Une fois la brume formée à sa convenance, il poussa son avantage plus loin, rafraîchit l’air, condensa l’humidité invisible en brouillard visible.
Calvin pivota lentement en regardant son brouillard s’étendre au-dessus de la ville. C’était ça, le pouvoir – changer la face du monde, aveugler les hommes et les femmes, faire obstacle à la lumière et à la chaleur du soleil, permettre à des esclaves et des opprimés de s’échapper en douce vers la liberté. Pauvre Alvin qui encageait toujours son pouvoir dans un carcan de règles – il n’en tirait jamais de grands plaisirs comme lui, Calvin.
Ça revenait à être riche mais à dépenser en pauvre. Voilà ce qu’était Alvin, non ? Un grippe-sou qui gardait en réserve son pouvoir gigantesque dont il ne se servait que sous la contrainte, dans des buts dérisoires et selon des règles conçues pour permettre aux faibles de commander aux forts. Je n’ai que faire de telles règles, se dit Calvin. Je refuse de porter des chaînes, à plus forte raison de m’en forger.
Alors je vais t’aider, Alvin, parce que j’en suis capable, que je t’aime et que ça m’est égal de participer à tes nobles causes quand ça m’arrange. Mais c’est moi qui prends mes propres décisions en tout.
Rassemble tes disciples et efforce-toi de leur apprendre à imiter maladroitement les Faiseurs, comme Arthur Stuart, le gamin triste que tu as privé de son talent.
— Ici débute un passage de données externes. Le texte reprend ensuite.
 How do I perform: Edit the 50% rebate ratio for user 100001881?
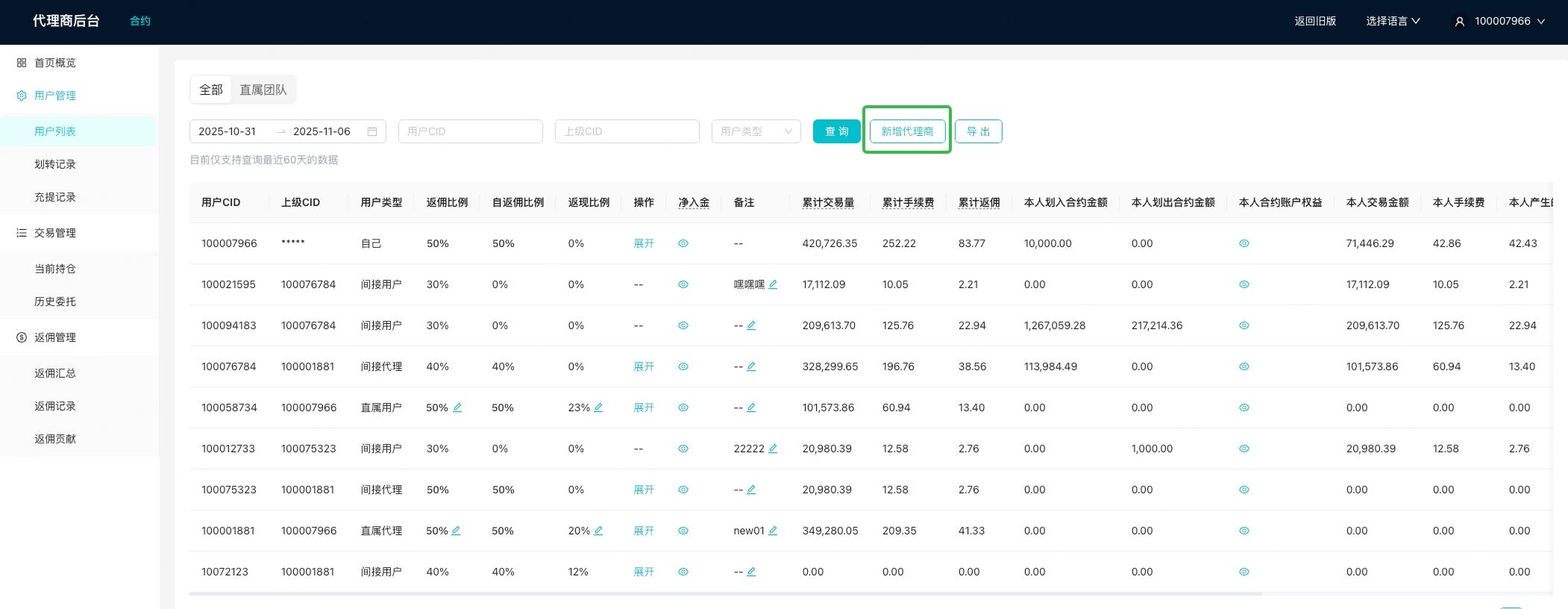[456, 531]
Mais ne me compte pas au nombre de tes disciples. J’ai passé trop d’années dans ma vie à te vénérer, à te suivre et à quémander ton attention, ton amour et ton respect. J’étais alors un enfant. Je suis maintenant un homme, j’ai tenu bon devant un grand empereur et j’ai abattu un malfaisant que tu n’avais pas le courage de tuer, Alvin.
Il ne suffit pas de détenir le pouvoir, Alvin. Il faut aussi la volonté de s’en servir.
Rue après rue, le brouillard envahissait sans bruit la ville, voilait la lumière du soleil couchant et dissimulait les passants.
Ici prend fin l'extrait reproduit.